- **WHAT THE EXERCISE ASKS**
Copy out each line from the material where the word "orange" is found.

※ ※ ※

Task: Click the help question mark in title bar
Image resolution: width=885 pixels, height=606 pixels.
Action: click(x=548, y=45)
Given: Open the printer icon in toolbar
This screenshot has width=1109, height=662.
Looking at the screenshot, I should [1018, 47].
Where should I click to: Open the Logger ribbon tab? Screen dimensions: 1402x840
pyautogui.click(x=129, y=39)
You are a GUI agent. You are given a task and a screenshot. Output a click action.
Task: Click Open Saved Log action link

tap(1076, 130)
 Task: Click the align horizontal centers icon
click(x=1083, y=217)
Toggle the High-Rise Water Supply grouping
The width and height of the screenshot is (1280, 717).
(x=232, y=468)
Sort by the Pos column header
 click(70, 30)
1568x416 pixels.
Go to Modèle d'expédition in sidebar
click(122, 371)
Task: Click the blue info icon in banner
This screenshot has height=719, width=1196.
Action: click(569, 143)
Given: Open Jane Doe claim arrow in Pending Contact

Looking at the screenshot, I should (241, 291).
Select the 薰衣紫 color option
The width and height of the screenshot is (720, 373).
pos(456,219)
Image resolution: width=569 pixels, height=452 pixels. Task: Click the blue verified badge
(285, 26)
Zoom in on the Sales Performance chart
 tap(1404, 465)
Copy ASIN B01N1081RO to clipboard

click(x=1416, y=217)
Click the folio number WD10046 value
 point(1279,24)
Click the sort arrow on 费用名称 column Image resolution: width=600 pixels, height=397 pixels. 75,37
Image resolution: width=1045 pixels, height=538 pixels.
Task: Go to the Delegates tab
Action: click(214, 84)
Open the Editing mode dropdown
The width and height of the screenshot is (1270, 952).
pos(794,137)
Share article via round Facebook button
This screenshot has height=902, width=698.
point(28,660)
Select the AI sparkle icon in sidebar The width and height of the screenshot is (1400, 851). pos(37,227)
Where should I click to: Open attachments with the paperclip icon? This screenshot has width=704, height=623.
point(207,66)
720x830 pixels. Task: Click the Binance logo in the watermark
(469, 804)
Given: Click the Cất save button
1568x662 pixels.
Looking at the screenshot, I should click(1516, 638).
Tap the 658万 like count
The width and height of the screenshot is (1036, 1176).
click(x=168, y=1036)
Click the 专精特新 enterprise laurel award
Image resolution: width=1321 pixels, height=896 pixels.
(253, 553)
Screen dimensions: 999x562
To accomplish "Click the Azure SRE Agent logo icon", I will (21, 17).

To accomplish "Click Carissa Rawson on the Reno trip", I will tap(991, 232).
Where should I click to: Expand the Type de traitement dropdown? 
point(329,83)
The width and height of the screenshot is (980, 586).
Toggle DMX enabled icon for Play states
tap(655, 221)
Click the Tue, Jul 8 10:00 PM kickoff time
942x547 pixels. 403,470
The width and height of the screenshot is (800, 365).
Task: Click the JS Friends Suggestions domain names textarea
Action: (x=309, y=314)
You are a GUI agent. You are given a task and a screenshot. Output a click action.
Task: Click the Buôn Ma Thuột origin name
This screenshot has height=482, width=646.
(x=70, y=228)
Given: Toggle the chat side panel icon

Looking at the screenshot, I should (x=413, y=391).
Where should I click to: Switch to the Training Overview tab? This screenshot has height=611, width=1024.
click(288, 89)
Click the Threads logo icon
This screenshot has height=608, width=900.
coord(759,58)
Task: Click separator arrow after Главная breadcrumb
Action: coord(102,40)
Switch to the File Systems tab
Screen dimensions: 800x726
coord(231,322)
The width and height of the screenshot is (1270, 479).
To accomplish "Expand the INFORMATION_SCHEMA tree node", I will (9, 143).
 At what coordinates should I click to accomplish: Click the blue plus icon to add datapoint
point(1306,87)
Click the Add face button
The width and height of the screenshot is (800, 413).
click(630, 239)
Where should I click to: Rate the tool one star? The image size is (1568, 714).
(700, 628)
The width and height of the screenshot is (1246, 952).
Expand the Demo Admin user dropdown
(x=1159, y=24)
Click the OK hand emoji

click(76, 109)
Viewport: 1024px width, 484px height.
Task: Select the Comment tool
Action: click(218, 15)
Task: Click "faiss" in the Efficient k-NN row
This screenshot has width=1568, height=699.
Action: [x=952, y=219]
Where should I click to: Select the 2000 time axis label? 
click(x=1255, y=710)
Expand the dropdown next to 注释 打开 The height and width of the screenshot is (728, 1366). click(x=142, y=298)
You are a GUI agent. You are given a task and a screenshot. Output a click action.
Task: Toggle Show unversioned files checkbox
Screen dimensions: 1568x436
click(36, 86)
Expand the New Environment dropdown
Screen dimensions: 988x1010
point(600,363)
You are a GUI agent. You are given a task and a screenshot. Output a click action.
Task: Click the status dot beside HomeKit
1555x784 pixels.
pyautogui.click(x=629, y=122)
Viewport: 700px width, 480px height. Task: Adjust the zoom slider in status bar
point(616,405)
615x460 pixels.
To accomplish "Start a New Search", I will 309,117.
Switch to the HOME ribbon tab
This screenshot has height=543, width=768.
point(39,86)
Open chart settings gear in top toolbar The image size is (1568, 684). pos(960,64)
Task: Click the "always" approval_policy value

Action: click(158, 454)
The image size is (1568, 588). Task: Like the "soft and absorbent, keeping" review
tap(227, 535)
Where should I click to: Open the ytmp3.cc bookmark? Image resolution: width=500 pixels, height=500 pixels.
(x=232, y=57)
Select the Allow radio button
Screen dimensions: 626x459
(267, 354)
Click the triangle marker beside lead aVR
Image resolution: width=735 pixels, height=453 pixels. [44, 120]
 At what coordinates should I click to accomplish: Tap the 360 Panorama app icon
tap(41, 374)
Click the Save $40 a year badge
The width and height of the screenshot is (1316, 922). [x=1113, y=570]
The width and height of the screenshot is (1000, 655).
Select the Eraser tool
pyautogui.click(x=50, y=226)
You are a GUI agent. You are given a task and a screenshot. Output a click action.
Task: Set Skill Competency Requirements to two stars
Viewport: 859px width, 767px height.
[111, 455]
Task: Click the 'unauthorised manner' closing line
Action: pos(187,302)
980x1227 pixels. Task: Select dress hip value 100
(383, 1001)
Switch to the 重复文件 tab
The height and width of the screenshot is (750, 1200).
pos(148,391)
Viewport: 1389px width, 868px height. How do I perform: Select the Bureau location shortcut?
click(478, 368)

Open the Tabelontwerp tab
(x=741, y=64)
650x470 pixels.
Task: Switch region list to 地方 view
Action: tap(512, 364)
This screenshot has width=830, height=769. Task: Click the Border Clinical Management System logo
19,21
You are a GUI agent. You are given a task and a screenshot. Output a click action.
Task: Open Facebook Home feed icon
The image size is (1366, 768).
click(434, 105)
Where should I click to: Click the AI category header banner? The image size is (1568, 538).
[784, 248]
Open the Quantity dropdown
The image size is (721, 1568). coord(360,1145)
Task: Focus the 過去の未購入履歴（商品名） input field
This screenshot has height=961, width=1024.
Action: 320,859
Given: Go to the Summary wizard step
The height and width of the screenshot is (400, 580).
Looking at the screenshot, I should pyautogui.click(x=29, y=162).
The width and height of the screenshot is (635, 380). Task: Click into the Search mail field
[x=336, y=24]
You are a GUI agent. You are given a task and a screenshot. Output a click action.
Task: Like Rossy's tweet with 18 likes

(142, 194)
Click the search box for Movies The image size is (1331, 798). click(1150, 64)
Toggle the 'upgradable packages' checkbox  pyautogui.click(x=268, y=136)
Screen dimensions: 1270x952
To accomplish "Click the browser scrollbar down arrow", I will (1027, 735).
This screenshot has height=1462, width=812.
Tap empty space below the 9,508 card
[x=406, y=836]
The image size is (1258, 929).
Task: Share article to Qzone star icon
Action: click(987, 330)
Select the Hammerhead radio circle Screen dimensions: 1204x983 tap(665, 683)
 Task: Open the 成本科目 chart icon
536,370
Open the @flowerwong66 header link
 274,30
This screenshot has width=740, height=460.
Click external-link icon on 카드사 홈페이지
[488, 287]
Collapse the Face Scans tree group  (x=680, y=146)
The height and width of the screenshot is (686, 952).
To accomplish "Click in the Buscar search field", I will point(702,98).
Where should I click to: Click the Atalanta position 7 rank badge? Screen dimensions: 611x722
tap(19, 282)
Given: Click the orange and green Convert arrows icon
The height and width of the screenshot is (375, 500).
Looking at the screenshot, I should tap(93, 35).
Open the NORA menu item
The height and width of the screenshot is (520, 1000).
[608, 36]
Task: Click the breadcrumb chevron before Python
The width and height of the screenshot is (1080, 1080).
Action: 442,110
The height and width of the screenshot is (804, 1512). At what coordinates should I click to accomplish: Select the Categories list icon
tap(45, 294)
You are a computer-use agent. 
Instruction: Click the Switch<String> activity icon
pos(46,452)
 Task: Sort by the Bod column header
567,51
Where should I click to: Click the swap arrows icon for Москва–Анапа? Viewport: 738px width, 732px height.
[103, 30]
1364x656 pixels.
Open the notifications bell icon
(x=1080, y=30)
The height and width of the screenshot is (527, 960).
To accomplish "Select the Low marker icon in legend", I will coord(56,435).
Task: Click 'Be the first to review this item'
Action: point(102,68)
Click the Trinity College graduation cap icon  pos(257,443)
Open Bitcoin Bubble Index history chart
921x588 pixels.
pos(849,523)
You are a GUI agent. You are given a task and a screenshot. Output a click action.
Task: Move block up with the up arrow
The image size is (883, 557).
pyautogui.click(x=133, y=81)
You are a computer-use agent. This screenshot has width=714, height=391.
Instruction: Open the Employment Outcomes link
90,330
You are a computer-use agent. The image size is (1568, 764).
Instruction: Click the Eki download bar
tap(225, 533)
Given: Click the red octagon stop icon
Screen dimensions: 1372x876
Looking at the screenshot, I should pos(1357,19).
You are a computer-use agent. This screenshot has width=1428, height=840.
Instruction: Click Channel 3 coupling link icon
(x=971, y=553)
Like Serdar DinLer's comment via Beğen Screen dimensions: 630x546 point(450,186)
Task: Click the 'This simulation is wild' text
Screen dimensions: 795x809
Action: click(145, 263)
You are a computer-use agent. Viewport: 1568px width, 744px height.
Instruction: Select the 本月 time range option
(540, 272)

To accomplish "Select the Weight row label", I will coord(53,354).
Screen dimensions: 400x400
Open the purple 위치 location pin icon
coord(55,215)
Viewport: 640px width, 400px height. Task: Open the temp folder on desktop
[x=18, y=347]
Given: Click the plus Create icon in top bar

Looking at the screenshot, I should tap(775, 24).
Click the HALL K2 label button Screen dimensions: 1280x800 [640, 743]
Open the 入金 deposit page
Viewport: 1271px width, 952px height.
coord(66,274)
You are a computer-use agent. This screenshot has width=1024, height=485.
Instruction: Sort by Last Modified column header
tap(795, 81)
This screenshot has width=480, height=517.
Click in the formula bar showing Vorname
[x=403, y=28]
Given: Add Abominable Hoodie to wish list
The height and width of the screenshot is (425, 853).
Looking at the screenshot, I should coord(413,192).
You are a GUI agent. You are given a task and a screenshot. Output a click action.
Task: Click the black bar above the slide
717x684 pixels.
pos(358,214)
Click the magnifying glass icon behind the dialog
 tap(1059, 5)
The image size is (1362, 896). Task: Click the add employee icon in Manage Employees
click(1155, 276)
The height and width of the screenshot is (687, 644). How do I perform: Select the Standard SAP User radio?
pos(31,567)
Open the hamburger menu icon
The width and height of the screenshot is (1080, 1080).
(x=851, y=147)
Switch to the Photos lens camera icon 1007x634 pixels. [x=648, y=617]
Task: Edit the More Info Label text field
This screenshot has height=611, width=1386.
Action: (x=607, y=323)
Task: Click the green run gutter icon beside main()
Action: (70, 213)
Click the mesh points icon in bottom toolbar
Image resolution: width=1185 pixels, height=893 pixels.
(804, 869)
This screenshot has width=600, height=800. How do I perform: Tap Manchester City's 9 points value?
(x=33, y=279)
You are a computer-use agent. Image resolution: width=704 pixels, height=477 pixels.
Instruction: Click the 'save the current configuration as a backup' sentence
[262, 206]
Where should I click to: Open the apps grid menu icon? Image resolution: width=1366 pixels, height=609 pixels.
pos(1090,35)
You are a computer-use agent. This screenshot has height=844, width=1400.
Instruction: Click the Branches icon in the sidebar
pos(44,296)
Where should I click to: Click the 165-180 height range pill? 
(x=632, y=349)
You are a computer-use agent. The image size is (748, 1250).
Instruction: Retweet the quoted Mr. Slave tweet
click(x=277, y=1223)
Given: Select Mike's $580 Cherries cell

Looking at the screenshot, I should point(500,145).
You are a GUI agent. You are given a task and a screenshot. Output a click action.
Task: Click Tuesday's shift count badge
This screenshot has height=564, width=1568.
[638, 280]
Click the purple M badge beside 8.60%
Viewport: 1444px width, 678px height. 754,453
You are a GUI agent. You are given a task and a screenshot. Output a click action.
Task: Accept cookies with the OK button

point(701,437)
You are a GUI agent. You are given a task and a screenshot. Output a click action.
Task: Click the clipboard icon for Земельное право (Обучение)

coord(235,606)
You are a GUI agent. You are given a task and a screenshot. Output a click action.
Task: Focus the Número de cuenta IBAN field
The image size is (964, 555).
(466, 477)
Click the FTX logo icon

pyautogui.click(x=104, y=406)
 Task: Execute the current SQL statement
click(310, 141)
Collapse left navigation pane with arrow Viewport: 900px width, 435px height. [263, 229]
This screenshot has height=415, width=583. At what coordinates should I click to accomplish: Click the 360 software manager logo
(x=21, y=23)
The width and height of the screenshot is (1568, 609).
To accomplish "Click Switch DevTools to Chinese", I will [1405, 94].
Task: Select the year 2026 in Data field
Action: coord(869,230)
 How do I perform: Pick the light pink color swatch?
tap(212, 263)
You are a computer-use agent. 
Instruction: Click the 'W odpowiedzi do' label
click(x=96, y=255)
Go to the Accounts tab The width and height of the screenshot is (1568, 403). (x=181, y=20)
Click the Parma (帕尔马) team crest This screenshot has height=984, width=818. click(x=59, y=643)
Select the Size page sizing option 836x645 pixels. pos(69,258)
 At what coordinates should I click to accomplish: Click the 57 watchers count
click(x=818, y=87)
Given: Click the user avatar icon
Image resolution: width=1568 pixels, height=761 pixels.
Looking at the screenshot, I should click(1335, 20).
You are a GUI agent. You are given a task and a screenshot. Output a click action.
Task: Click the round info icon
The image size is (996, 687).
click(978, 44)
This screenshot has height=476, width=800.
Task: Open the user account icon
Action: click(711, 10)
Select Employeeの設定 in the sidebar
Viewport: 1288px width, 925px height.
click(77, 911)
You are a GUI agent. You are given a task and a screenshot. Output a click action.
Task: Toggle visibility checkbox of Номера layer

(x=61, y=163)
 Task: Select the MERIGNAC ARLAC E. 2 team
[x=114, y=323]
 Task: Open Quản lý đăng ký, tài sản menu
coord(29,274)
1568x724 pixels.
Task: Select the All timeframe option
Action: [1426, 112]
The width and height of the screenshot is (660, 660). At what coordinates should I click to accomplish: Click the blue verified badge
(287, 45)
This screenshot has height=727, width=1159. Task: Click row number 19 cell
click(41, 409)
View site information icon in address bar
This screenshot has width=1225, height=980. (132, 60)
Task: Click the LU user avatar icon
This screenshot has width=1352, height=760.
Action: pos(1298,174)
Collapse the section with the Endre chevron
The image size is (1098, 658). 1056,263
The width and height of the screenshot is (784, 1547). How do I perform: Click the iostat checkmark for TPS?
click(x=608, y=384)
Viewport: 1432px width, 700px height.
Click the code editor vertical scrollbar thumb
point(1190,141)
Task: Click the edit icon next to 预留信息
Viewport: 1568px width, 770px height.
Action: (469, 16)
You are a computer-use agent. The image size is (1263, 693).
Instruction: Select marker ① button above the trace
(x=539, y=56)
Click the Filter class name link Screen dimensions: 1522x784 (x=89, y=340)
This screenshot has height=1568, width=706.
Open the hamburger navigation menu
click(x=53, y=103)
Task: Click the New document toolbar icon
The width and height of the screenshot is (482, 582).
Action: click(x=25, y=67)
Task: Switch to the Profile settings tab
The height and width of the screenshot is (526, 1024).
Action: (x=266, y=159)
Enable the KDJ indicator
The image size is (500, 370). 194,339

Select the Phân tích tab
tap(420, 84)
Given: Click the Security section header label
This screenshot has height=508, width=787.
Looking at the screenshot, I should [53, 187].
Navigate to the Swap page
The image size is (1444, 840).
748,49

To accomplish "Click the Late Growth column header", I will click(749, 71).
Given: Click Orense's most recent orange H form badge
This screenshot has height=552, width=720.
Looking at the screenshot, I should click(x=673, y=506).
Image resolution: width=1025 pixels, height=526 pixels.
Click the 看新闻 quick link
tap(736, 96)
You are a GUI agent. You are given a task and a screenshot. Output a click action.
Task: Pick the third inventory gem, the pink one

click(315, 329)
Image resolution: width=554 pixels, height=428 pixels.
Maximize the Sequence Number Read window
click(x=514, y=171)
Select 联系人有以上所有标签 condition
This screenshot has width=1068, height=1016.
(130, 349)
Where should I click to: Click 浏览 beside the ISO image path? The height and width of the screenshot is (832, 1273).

※ ※ ※

- **SOLUTION BELOW**
Given: Click the orange and green Convert arrows icon
Given: Click Orense's most recent orange H form badge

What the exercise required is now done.